● **GIVEN PASSAGE**
------------------------------------------------------------

How does a person become depressed? Remember, in some cases the sources of the condition are situational. In others, the sources are rooted in biology and genetics. Here are a few of the more common causes of a depressive episode:
- Stress. Pressure to perform in school, neurotic tendencies, worries about money or anxieties about the future or the well-being of friends— all of these can become burdens that weigh the mind down and drive it into a depressed state.
- Transition or change. A major move, a change in job or school, or the readjustment that follows the death of a family member all have the potential to trigger a depressive episode.
- Social conflict. This might include painful arguments with a family member or coach, a falling out with a friend, being bullied, being left out at school, or a breakup with a boyfriend or girlfriend.
- Unstable environment. Depression can also arise in response to turmoil in the home, strained family dynamics, and any of those difficult circumstances that are called adverse childhood experiences. (For more on this topic, see pages 14–20.)
- Identity struggle. In addition to an unstable external environment, kids—and teens especially—can struggle internally with their sense of identity. For some kids, sorting out who they are can generate a whole lot of stress and anxiety. This is especially true for more enduring areas of concern, such as body image, sexuality, and friend groups.
- Genetics. The neurochemical factors contributing to organic depression can be passed on from one generation to the next. If you or a first-degree relative suffer from clinical depression, your children’s chances of developing the condition are two to four times higher than the average.
- Mental illness. Other forms of mental illness, such as severe anxiety, obsessive-compulsive disorder, eating disorders, substance abuse, schizophrenia, and psychosis can either cause depression or occur in conjunction with it.
- Medical or physiological issues. Depression has also been linked to a wide variety of medical conditions, such as diabetes, heart disease, hypoglycemia, hypothyroidism, hypertension, mononucleosis, multiple sclerosis, arthritis, chronic pain, and kidney disease—just to name a few.

------------------------------------------------------------

● **TO DO**
Answer these questions from the passage on causes of depression:
1. How much higher are a child's chances of developing clinical depression if a parent or other first-degree relative has it?
2. What three changes are given as examples that can trigger a depressive episode?
3. Which enduring areas of concern are named in connection with identity struggles?
The records that follow were drawn from a separate source.

------------------------------------------------------------

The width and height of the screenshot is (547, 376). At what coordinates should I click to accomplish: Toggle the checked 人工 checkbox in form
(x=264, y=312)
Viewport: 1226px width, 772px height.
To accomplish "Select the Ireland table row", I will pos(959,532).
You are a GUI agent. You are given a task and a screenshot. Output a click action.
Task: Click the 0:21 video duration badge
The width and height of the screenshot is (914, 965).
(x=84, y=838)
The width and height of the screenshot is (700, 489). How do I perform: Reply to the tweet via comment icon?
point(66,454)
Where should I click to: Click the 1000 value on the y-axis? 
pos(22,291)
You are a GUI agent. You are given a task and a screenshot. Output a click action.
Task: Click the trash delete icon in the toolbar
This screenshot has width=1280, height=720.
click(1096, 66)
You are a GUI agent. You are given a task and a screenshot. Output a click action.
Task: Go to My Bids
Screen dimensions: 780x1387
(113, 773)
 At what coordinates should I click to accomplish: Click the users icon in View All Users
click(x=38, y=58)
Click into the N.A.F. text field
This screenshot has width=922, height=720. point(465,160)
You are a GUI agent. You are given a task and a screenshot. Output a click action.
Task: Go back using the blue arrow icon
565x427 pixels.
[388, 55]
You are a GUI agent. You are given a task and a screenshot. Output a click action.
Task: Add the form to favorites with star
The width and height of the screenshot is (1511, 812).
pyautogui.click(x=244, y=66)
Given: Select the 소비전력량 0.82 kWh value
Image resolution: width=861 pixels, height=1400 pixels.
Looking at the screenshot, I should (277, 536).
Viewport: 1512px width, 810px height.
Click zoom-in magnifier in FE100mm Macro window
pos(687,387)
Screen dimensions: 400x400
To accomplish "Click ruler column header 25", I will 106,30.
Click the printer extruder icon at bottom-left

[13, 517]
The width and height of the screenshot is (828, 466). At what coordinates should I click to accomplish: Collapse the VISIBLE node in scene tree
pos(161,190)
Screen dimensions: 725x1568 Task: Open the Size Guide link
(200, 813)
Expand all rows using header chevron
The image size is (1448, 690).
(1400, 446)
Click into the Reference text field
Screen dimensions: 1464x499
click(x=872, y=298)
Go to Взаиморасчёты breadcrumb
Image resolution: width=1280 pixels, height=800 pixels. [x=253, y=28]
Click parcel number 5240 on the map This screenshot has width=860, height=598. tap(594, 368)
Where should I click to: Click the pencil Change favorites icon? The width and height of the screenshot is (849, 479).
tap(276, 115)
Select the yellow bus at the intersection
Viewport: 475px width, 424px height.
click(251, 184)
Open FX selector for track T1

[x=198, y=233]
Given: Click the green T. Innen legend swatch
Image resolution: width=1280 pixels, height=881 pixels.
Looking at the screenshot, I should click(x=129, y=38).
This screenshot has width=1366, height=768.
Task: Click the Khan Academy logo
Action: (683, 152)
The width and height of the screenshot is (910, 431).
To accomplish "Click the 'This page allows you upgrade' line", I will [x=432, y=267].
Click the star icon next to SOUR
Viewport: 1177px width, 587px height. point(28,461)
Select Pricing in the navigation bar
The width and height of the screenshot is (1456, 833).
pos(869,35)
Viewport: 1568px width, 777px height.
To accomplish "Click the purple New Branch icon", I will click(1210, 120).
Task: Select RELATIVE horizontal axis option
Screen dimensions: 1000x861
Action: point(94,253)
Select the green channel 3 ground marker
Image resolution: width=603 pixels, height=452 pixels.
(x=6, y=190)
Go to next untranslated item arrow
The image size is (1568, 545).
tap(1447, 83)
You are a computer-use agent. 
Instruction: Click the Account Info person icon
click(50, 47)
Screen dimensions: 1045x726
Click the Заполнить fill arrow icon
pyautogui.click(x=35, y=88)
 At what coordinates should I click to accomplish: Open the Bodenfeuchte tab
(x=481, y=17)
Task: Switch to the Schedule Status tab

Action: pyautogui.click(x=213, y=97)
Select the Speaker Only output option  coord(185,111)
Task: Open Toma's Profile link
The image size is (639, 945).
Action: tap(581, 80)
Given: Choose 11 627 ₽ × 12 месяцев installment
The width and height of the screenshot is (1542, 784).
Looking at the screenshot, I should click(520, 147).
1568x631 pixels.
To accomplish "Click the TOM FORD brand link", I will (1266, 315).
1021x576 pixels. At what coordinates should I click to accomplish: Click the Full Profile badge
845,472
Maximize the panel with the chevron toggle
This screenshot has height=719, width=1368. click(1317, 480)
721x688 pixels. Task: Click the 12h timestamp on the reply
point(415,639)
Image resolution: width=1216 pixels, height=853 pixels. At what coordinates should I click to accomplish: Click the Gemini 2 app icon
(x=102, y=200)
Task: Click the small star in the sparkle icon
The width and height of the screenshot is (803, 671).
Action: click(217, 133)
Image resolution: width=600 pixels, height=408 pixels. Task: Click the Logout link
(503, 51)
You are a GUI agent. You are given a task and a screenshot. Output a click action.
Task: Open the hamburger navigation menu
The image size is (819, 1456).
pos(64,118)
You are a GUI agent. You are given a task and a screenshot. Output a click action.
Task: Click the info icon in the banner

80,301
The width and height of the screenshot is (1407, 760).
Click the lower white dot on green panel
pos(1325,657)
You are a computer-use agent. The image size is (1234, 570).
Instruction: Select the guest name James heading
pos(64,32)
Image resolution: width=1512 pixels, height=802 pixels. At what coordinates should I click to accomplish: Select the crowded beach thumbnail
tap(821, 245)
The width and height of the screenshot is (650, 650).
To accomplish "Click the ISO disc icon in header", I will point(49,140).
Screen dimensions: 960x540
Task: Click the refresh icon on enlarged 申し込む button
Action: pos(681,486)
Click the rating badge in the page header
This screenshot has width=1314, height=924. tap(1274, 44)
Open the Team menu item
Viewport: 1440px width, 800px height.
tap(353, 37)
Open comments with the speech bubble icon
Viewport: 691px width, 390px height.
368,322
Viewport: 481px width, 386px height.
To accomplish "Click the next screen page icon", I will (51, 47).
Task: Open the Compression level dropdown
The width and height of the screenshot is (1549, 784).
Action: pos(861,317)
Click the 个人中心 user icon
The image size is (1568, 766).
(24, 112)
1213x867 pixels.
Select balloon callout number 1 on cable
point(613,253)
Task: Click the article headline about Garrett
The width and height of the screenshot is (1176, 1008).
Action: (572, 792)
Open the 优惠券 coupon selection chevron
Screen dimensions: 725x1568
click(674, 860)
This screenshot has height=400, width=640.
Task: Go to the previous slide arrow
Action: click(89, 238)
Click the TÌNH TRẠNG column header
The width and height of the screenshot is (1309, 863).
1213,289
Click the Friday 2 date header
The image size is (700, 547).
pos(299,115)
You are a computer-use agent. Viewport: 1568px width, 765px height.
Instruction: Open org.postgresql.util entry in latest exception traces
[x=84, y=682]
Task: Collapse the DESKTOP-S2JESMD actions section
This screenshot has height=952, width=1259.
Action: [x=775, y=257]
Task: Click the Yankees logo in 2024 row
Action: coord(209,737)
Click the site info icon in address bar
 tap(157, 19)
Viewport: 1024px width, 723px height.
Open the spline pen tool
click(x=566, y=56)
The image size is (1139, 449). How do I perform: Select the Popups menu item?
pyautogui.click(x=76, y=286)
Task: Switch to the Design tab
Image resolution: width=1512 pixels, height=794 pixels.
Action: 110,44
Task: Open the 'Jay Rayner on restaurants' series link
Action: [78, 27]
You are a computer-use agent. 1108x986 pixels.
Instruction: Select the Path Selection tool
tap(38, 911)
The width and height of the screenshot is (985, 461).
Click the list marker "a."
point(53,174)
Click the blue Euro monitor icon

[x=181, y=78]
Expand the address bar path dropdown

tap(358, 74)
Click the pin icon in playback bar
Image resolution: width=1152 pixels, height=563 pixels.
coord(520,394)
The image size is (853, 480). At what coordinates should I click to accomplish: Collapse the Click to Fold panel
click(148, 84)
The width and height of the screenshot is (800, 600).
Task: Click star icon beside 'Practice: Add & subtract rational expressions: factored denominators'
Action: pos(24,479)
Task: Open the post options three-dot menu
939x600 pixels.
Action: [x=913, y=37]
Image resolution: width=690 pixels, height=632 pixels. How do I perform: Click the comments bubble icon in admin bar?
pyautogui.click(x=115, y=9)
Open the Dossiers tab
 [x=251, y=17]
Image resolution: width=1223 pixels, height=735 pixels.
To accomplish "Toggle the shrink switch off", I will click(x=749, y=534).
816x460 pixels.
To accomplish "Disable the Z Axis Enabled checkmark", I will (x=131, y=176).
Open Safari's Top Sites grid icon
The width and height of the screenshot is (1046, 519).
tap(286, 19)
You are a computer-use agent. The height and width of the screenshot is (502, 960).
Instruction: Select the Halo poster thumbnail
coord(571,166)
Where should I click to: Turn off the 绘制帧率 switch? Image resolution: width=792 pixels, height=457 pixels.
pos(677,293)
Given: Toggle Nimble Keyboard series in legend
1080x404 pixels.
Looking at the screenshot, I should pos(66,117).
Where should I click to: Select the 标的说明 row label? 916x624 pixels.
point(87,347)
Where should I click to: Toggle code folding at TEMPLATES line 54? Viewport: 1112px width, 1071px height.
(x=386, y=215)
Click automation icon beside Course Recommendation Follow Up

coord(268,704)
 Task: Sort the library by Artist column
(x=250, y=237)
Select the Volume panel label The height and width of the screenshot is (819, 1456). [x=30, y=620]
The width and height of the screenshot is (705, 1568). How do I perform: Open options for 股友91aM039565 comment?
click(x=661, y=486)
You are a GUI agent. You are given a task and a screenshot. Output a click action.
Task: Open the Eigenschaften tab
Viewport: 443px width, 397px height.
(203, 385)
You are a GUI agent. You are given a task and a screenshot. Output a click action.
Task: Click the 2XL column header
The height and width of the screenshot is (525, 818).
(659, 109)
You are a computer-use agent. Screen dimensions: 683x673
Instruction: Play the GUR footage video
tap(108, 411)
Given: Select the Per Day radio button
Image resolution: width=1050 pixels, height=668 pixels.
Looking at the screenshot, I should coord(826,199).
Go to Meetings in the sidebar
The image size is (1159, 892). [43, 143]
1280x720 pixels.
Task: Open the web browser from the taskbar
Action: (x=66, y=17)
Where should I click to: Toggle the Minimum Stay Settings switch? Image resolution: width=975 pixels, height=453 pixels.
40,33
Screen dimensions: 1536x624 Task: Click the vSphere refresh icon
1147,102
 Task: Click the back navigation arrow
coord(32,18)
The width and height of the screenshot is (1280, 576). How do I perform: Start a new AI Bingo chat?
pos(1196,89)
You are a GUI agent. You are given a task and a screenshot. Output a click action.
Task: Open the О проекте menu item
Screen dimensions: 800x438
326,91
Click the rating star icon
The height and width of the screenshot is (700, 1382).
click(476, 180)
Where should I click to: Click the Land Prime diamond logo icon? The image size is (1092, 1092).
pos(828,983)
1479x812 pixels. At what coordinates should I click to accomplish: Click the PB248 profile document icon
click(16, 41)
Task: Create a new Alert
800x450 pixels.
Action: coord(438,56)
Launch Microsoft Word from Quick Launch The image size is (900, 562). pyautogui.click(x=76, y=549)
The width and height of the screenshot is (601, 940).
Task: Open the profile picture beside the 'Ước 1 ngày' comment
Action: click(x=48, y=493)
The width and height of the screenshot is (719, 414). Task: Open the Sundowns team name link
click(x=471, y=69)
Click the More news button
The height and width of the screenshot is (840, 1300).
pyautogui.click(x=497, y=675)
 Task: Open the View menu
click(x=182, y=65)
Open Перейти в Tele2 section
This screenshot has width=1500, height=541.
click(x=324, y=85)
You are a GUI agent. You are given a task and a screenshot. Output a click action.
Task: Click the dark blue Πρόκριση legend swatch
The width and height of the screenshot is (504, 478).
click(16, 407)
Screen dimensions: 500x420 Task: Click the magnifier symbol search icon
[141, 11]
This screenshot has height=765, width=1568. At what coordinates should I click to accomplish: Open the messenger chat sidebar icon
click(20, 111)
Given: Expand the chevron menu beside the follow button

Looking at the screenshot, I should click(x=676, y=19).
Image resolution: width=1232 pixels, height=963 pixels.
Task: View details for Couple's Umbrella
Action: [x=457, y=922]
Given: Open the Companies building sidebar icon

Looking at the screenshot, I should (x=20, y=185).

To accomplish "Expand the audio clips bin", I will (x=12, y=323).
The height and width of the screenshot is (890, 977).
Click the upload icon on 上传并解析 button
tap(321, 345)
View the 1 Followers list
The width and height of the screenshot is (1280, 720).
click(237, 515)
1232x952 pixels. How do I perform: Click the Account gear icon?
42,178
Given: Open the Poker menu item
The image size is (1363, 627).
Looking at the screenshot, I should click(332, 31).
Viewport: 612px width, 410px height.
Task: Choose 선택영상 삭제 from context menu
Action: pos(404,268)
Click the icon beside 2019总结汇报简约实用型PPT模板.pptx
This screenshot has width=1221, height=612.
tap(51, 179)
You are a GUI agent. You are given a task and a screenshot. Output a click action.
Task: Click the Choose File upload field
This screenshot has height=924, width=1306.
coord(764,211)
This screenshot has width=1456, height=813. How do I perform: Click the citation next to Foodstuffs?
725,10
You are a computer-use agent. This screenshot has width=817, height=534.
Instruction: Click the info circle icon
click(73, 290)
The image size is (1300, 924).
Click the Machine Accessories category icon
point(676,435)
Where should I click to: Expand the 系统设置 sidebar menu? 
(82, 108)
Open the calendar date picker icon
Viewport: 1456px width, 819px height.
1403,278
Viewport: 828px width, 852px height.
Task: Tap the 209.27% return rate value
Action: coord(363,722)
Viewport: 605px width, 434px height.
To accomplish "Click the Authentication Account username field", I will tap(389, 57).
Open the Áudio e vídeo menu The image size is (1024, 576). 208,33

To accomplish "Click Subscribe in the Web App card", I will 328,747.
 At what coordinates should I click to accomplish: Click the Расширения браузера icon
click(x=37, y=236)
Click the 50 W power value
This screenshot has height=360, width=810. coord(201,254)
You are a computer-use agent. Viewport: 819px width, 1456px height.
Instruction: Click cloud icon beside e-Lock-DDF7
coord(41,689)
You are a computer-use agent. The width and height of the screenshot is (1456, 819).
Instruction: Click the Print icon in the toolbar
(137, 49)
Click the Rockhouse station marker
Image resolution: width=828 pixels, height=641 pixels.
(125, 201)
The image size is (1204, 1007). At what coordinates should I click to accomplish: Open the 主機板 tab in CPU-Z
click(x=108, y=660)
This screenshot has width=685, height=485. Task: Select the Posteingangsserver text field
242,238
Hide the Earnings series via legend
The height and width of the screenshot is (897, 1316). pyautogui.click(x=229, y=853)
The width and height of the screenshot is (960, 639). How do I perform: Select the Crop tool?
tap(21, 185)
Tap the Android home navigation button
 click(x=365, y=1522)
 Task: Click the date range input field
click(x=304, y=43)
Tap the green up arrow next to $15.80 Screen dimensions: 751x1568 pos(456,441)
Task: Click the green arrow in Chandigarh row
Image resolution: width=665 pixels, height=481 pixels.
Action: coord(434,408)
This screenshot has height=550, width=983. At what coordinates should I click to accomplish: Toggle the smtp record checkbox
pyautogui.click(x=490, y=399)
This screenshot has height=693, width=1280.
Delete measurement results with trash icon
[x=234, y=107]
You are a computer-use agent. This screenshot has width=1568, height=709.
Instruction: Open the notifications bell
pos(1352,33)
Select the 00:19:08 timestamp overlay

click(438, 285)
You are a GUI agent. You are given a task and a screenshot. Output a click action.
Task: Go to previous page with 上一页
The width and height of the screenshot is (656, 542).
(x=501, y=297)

------------------------------------------------------------

● **WRITTEN RESPONSE**
1. Two to four times higher than average.
2. A major move, a change in job or school, and the readjustment that follows the death of a family member.
3. Body image, sexuality, and friend groups.